▶ **Exercise set**
1 - Reproduce the stretch of the machine learning pipeline text from "0. Understand the" through "procedure and results?".
2 - According to the machine learning pipeline text, what are the vast majority of problems you'll face related to, rather than ML engineering itself?

▶ **Source excerpt**

## Start

# The Comprehensive Machine Learning Pipeline (For Business)

*"Do machine learning like the great engineer you are, not like the great machine learning
expert you aren't"* - [Martin Zinkevich.](http://martin.zinkevich.org/rules_of_ml/rules_of_ml.pdf)

That is because the vast majority of problems you'll face are not related to ML engineering per se, but to common **infrastructure roadblocks** and **business constraints**.

# Before ML

## Get Your Business Intelligence Hours In

The **best way** to present an ml product to a business owner / manager is to show how you can achieve better results for a current metric without disrupting their core business and infrastructure, *or at least trying to*. But how?

0. Understand the problem from the business perspective.
 - What's the objective?
 - What are the metrics used for decision making?
 - What is the heuristic or decision making process already in place for solving this problem?
 - What's the lag between procedure and results?

## End

▶ **Supplied entries**
## Start

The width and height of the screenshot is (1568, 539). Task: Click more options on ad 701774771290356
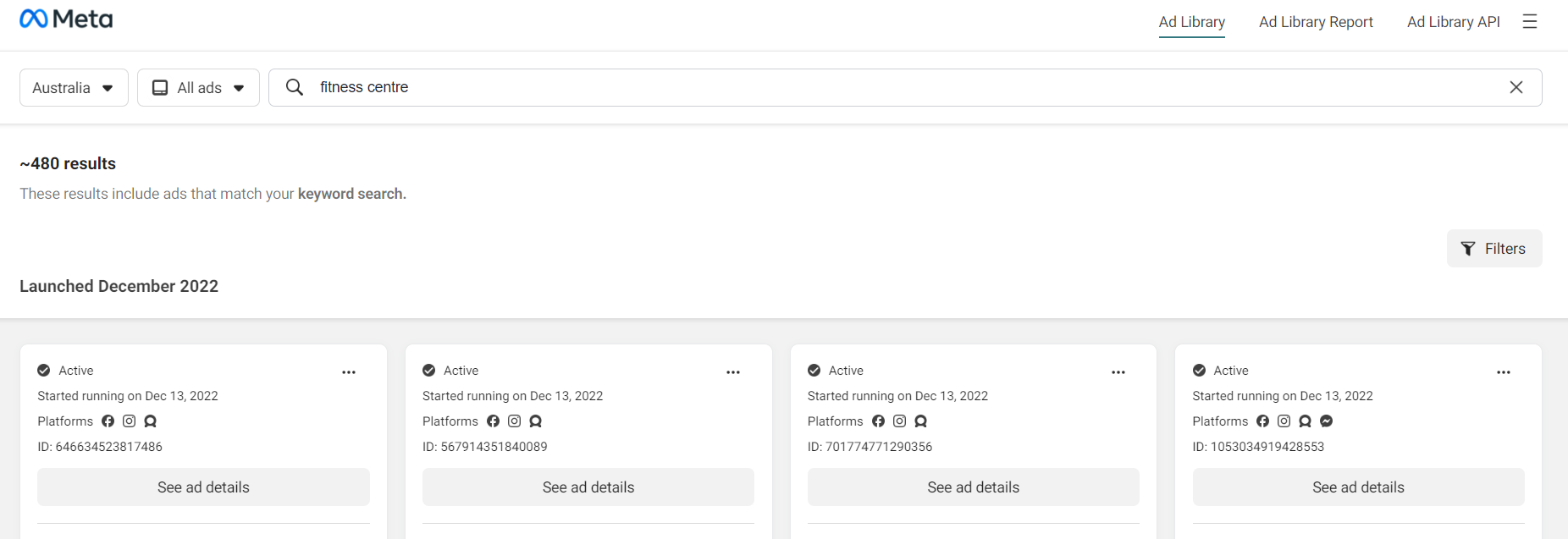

## End
## Start

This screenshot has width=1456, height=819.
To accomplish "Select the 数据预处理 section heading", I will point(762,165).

## End
## Start

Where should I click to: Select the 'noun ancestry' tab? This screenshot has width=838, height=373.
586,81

## End

▶ **Task-by-task outputs**
1 -
0. Understand the problem from the business perspective.
 - What's the objective?
 - What are the metrics used for decision making?
 - What is the heuristic or decision making process already in place for solving this problem?
 - What's the lag between procedure and results?

2 - Common infrastructure roadblocks and business constraints.